Last week, an activist investor, Ancora Advisors, made an offer to buy casual dining chain J. Alexander’s.
The primary reason for the offer: J. Alexander’s is too small to be public and doesn’t get the credit it should for generally strong same-store sales performance.
The company later rejected the offer and basically agreed with the premise that should have a stronger value.
But the offer gets at the heart of an ongoing concern among small, publicly traded companies: They can struggle to get attention from investors.
And when they do get attention, they’d rather not have it. Which is probably why few small companies are going public now.
J. Alexander’s is among the smallest, stand-alone restaurant chains on the public markets. It is No. 185 on the Technomic Top 500 Chain Restaurant Report—by comparison, the recently-sold Zoe’s Kitchen, famous for going public in 2015 with less than $10 million in earnings before interest, taxes, depreciation, and amortization, or EBITDA, is No. 111.
(Kona Grill, at No. 209, is one of the few standalone public companies that is smaller.)
Since owner Fidelity National Financial spun the company off in 2015, J. Alexander’s has had only two quarters in which same-store sales have fallen, and its average performance over that period has been a 1.9% increase.
That is not spectacular, but it is also generally consistent performance akin to many of its larger competitors—Cheesecake Factory’s average over that period was 0.7% and BJ’s Restaurants’ average was 1.1%.
Ancora’s argument, backed later by another activist in Mario Gabelli, is that J. Alexander’s isn’t getting the credit for that performance. The company’s stock is down about 5% since its 2015 spinoff.
But both BJ’s and Cheesecake stocks are down over that same timeframe, too, and those chains had similar variations in price over that period as investors grew excited or disappointed. Indeed, all three have had relatively similar performances over that timeframe.
J. Alexander’s was just smaller. But it’s a smaller company, and many fewer people own the company’s shares. BJ’s, for instance, more than twice as many shares out in the market as BJ’s does.
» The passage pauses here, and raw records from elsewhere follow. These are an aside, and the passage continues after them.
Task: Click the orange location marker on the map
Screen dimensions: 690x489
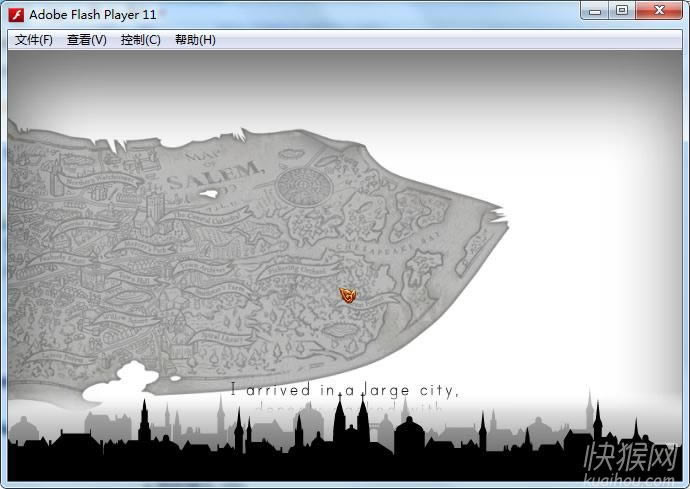Action: pyautogui.click(x=348, y=295)
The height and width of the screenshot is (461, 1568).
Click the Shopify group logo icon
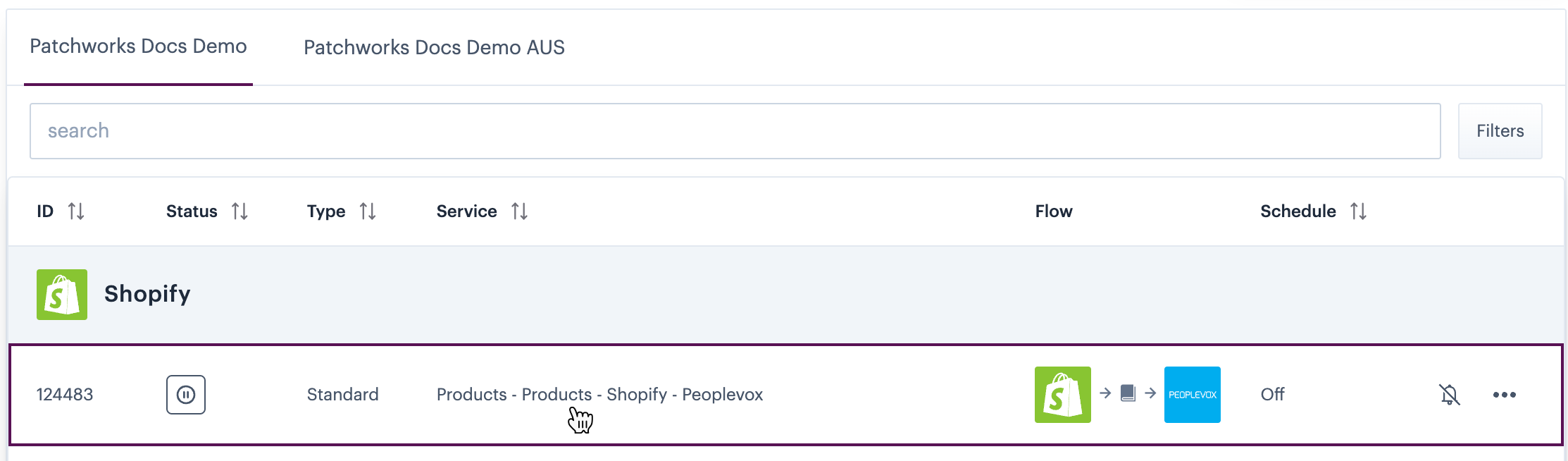pos(62,295)
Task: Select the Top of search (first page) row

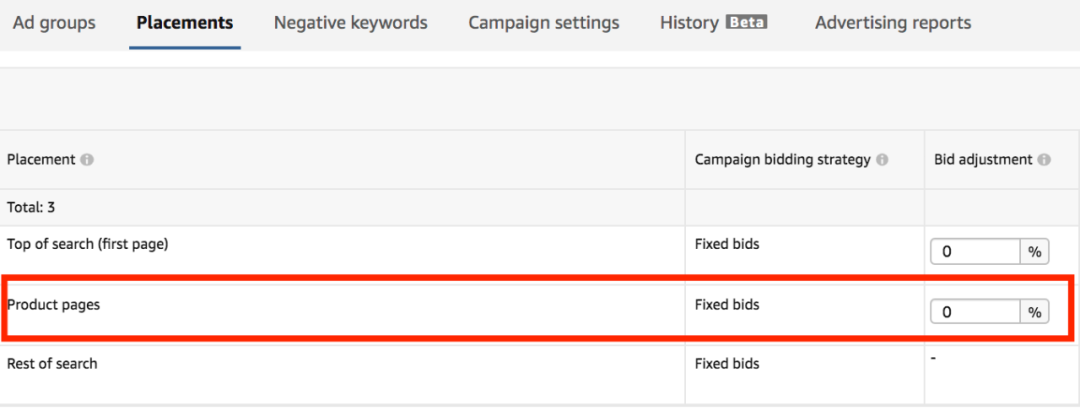Action: pos(539,250)
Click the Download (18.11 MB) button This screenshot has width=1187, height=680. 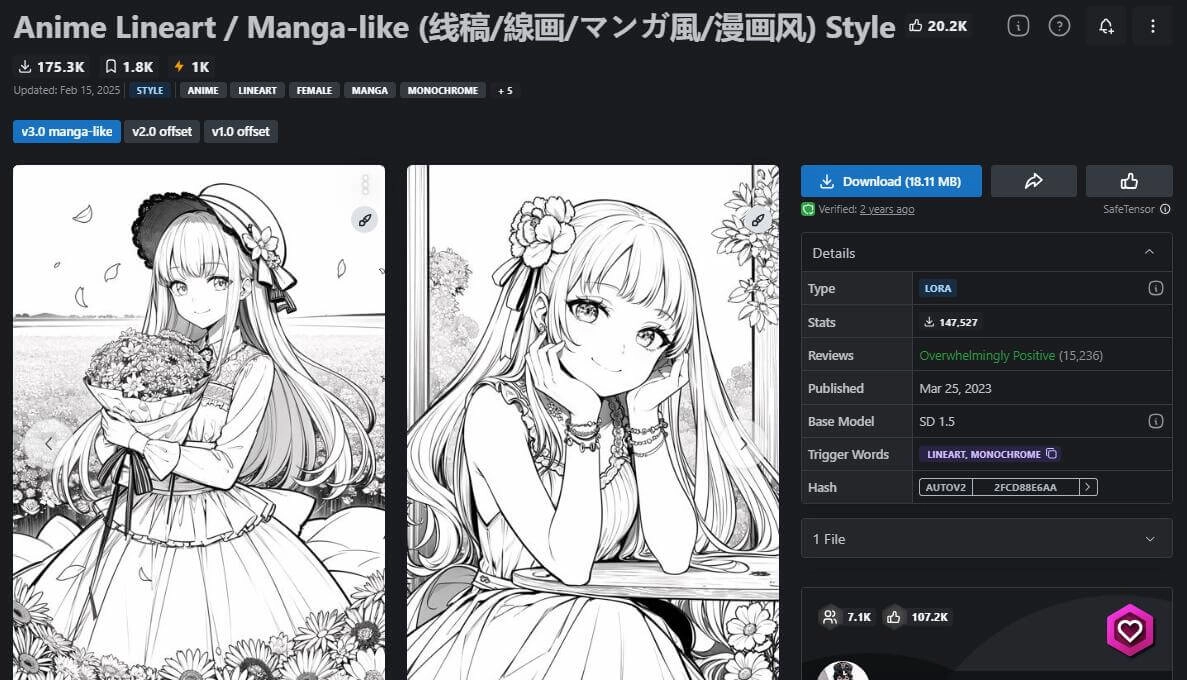tap(891, 181)
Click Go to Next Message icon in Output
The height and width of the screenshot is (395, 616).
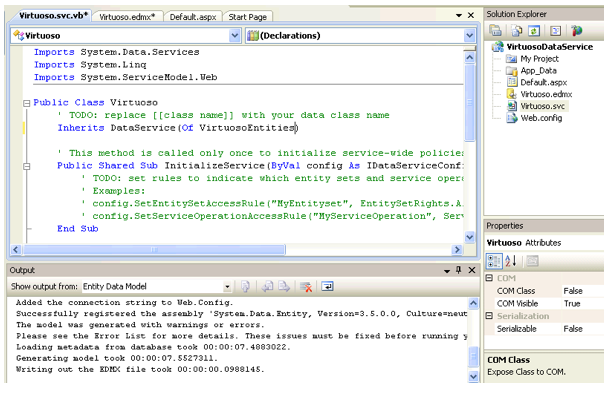point(284,287)
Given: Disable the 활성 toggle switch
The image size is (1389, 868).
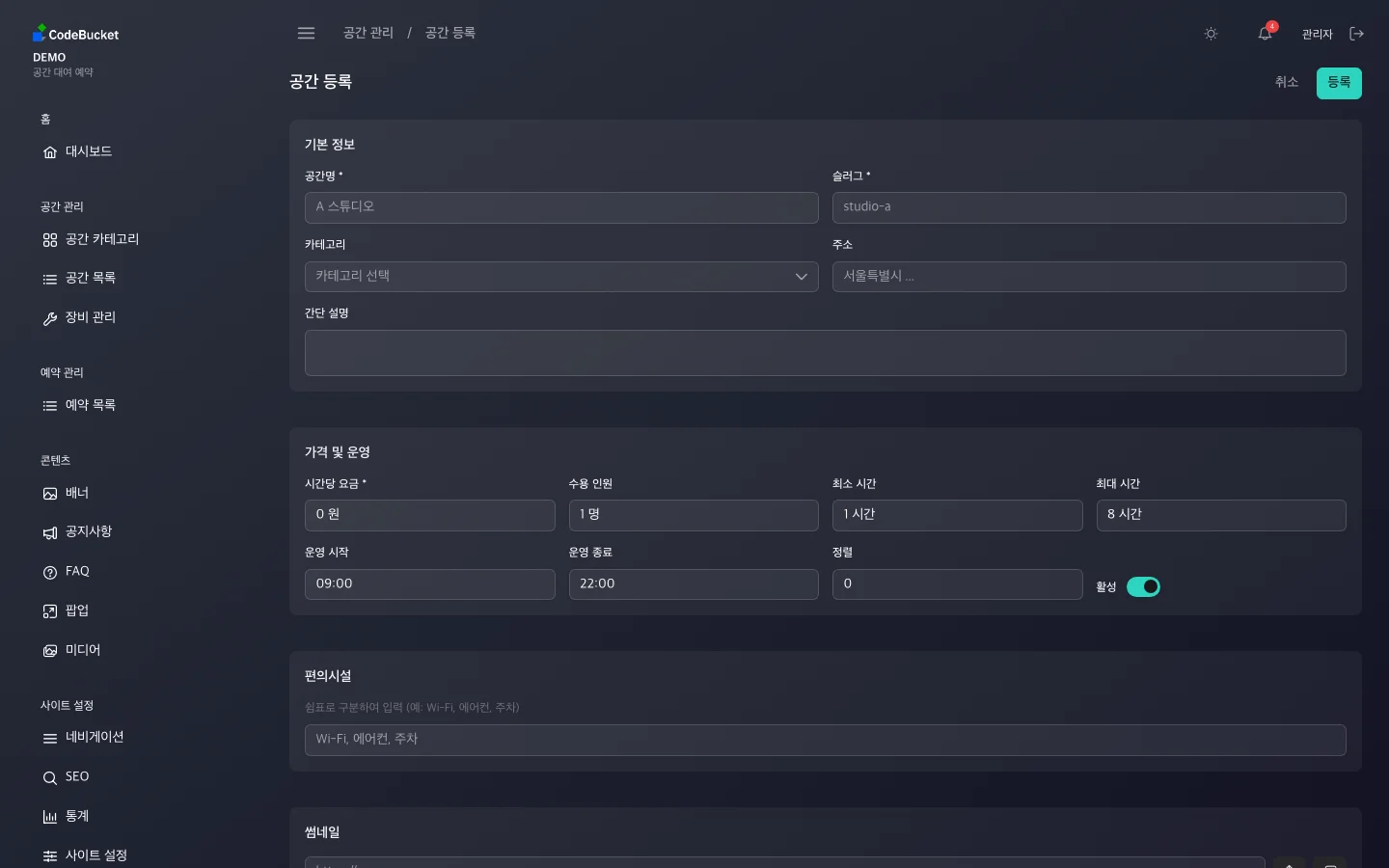Looking at the screenshot, I should pos(1143,586).
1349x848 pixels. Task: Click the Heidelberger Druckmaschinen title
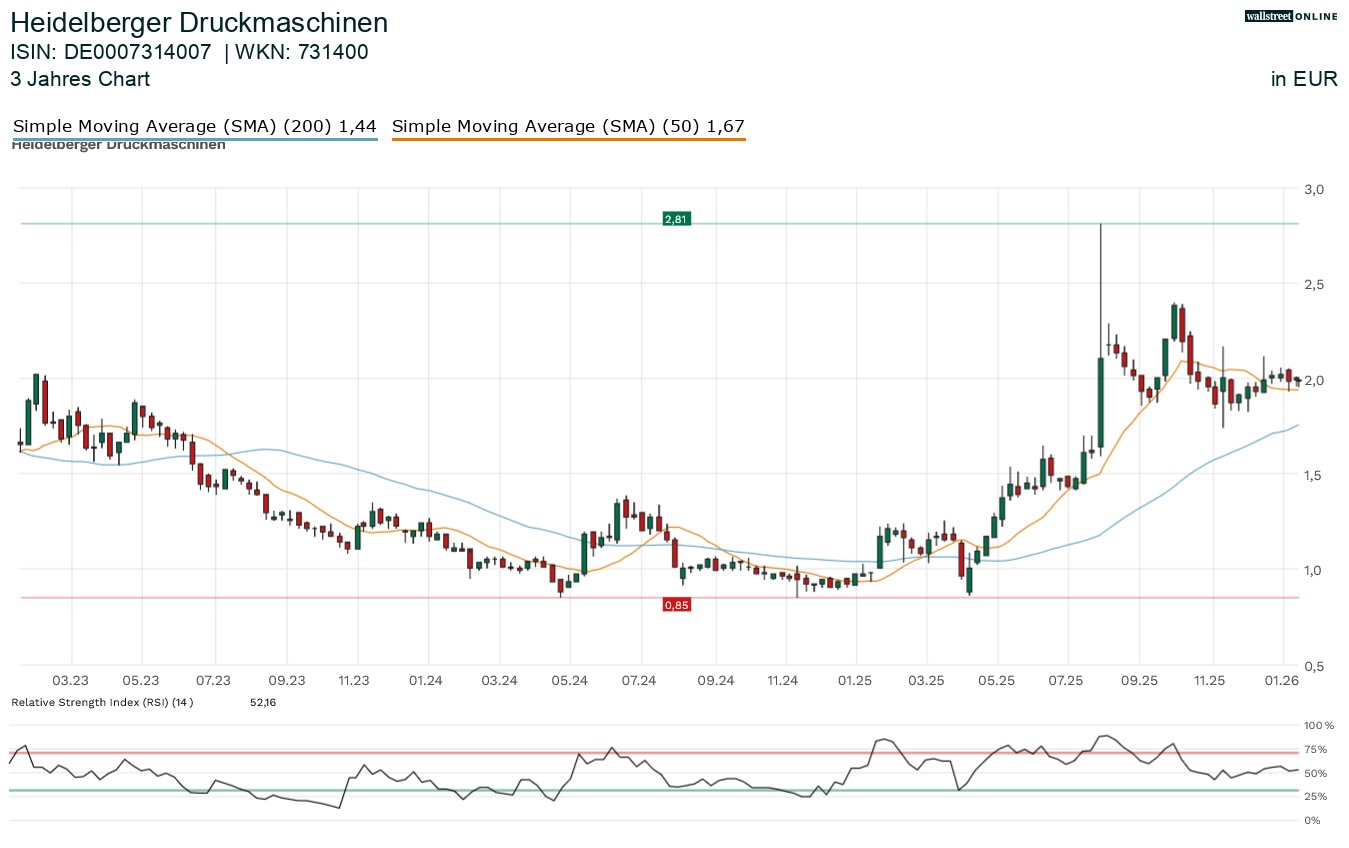click(x=199, y=23)
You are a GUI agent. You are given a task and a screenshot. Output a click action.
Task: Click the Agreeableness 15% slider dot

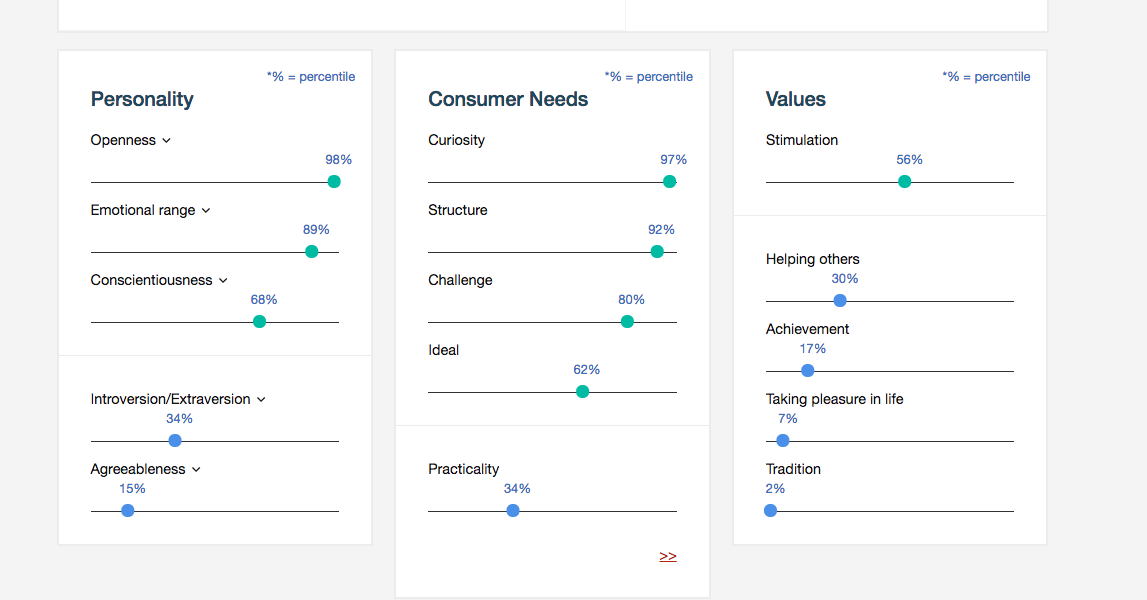(128, 511)
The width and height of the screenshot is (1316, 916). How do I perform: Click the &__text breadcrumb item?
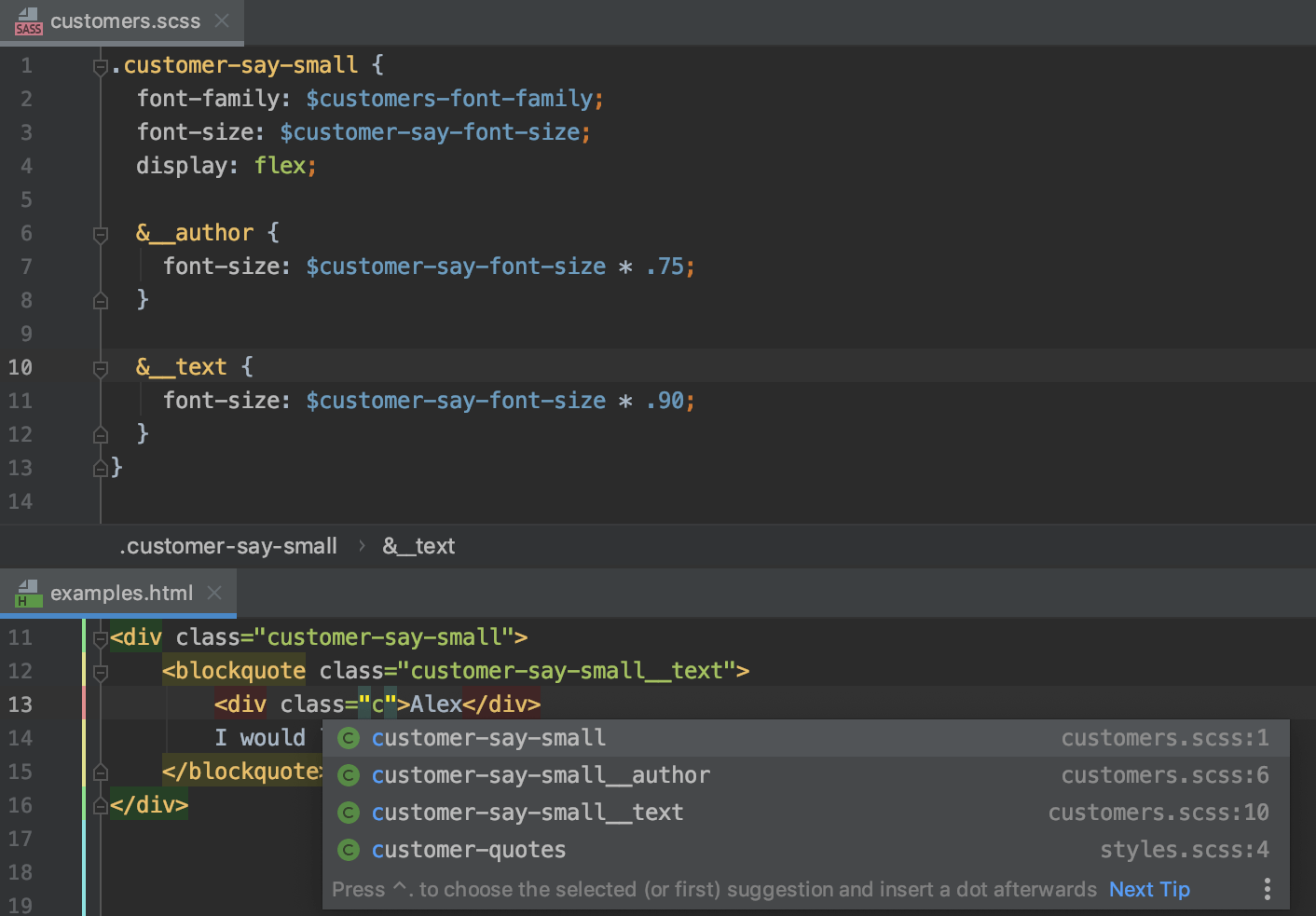[x=418, y=545]
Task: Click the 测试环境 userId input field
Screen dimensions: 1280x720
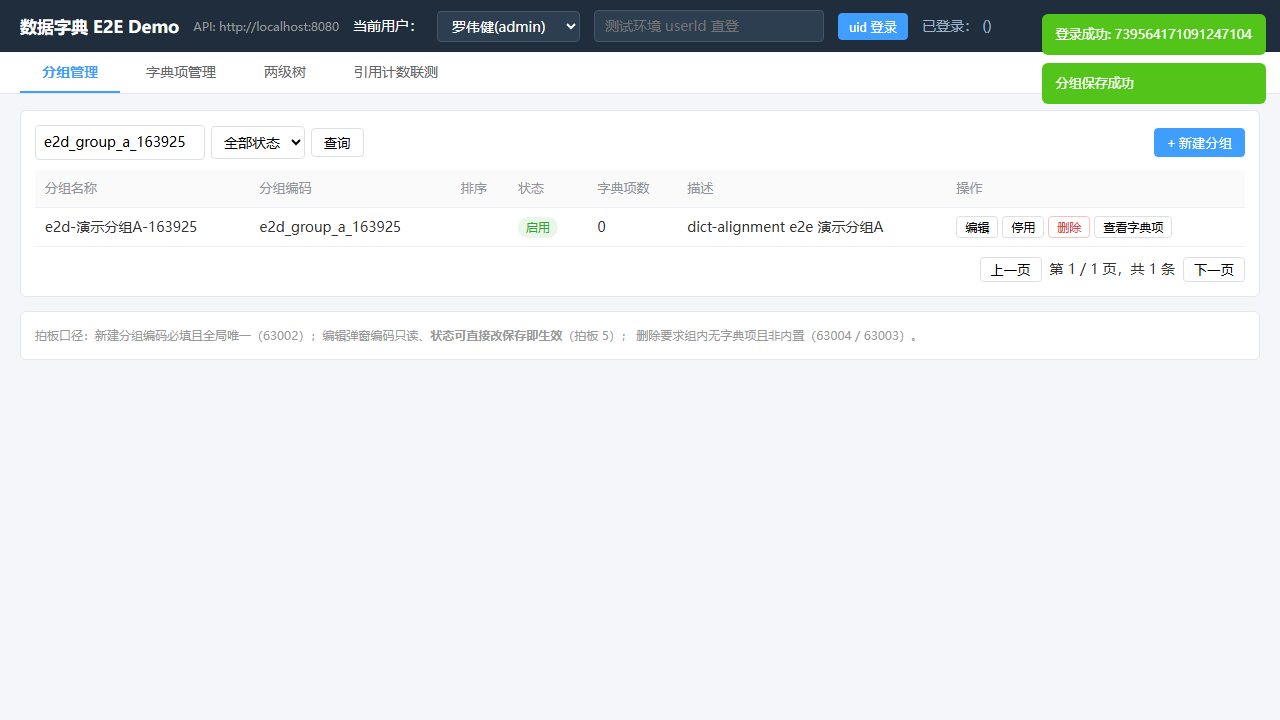Action: click(709, 26)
Of course, BJ’s will get more attention.
Smaller companies are, however, prone to attract activist investors and others that gain control and push ideas or strategies that end up wrong-sided—whereas larger companies can better resist such strategies.
The best example is Famous Dave’s, which in 2013 attracted so many activist investors they owned a majority of the Minneapolis-based chain’s stock. Some of those investors put former McDonald’s executive Ed Rensi in the CEO’s chair. The stock skyrocketed.
Rensi put in place the wrong strategies. Sales plunged. The stock fell, too, and within 17 months he was out and the company is only now recovering—though it has gone through a series of further CEO changes in the years since then.
Plenty of reasons exist for small companies not to go public. For one thing, it’s costly and that money would be best spent on investing in new restaurants.
But mostly, public markets can be reactionary, and the attention frequently conferred upon small companies tends to be negative. The aforementioned Kona has literally had a revolving door in its CEO’s office over the past several months as the company’s stock price has plunged.
So maybe it’s not a surprise that small companies are in fact avoiding going public. In the aftermath of the recession, congress passed new rules to enable small companies to raise money from investors.
Numerous restaurant companies took advantage of rules allowing for private filing of IPO documents (as companies like Noodles, Zoe’s Kitchen, and Shake Shack did from 2014 and 2015), or crowdfunding (like Fatburger owner Fat Brands).
Most companies that took advantage of such ideas, however, saw their stock prices decline in the aftermath. There hasn’t been a traditional IPO in four years. And no company has crowdfunded an IPO in more than a year.